Find "info (347, 346)" and "Rouwarrangementen (70, 328)" in the records below. Copy the lines holding them and every line between, exactly, and no others.

(Material for the task begins)

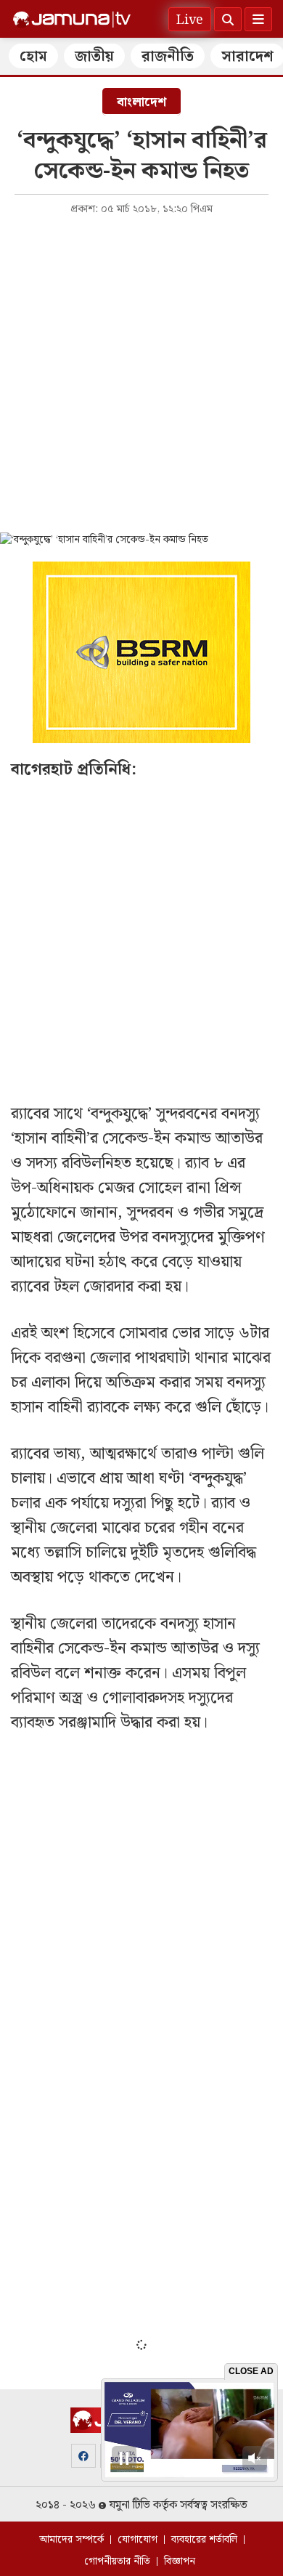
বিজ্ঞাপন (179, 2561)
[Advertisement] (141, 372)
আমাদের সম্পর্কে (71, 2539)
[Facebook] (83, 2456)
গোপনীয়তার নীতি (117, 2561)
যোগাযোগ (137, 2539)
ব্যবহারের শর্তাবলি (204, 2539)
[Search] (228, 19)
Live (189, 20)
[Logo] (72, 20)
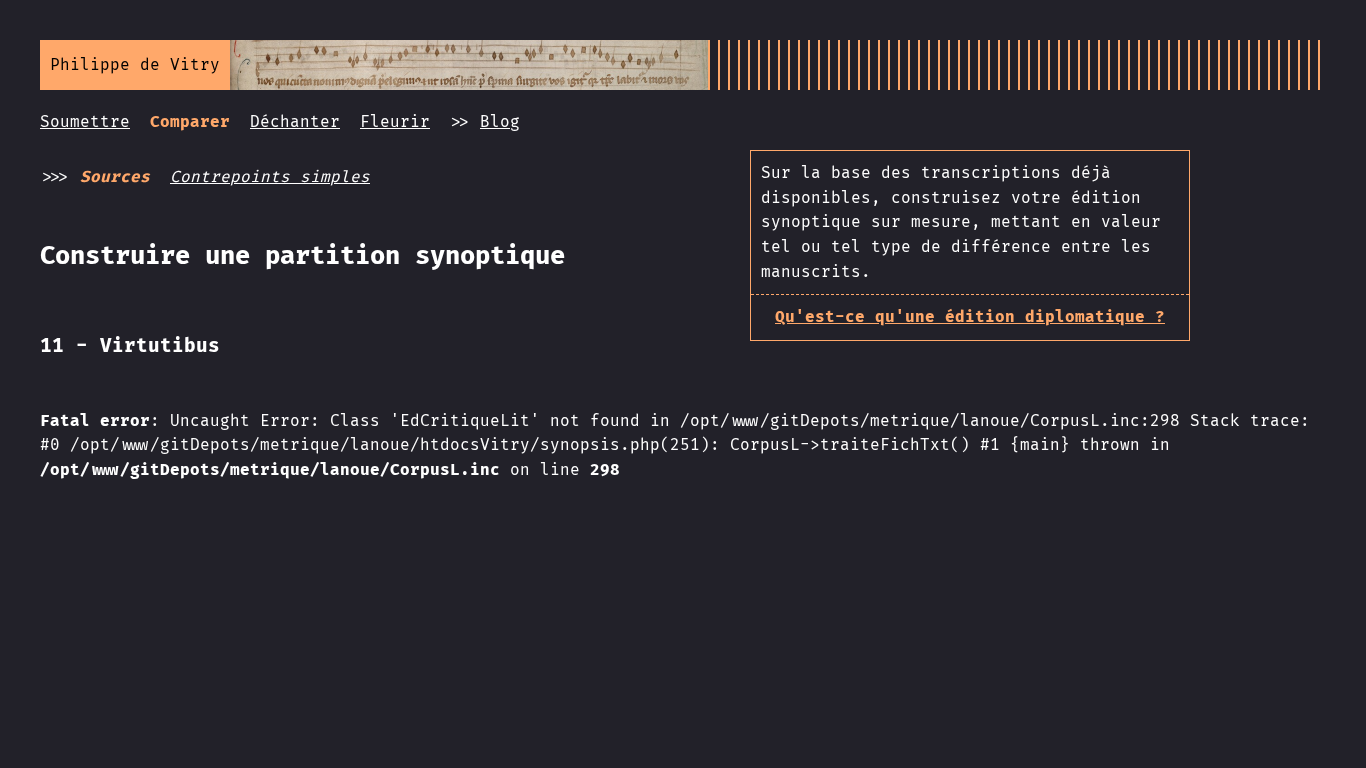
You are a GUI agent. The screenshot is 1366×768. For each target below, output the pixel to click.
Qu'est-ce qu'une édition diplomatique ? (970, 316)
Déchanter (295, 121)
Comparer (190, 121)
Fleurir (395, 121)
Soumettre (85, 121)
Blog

(Material for the task ends)
(Material for the task begins)

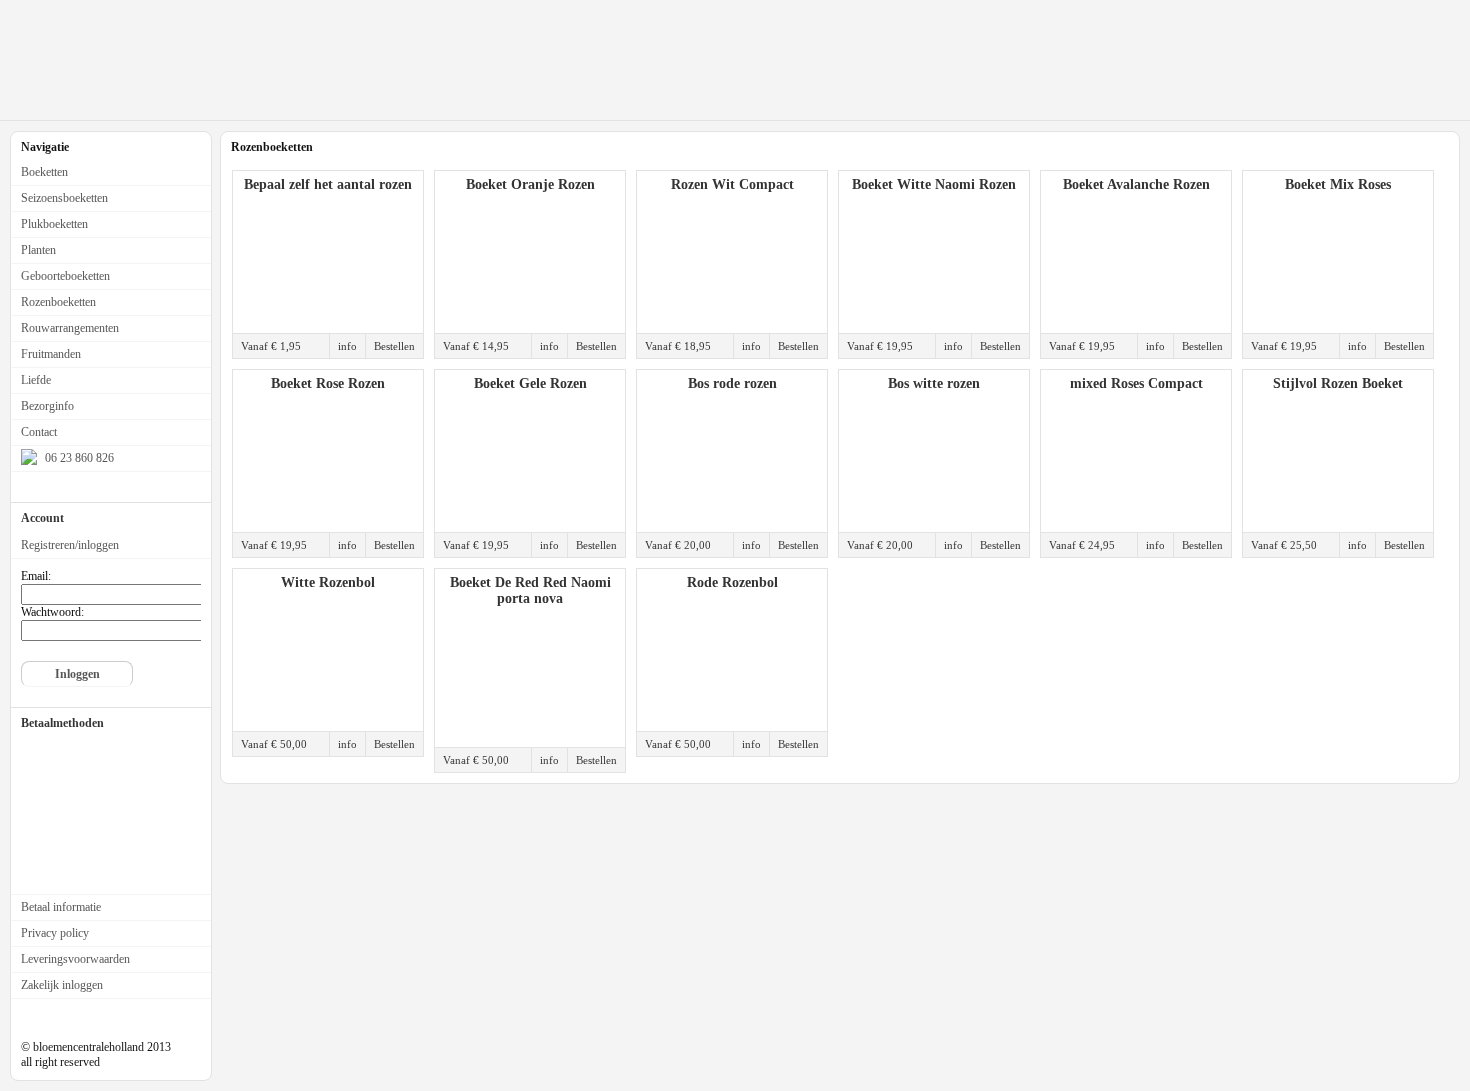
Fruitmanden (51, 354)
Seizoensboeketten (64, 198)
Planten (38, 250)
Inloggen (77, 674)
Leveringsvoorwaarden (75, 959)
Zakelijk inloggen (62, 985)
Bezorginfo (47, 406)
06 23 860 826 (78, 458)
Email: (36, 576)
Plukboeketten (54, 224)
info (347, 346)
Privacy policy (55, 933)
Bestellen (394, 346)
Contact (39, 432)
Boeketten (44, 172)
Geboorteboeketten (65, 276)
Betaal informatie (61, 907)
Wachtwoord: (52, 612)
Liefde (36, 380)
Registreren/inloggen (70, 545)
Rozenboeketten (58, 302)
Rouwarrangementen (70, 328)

(Material for the task ends)

▶ **Task output**:
info (347, 346)
Privacy policy (55, 933)
Bestellen (394, 346)
Contact (39, 432)
Boeketten (44, 172)
Geboorteboeketten (65, 276)
Betaal informatie (61, 907)
Wachtwoord: (52, 612)
Liefde (36, 380)
Registreren/inloggen (70, 545)
Rozenboeketten (58, 302)
Rouwarrangementen (70, 328)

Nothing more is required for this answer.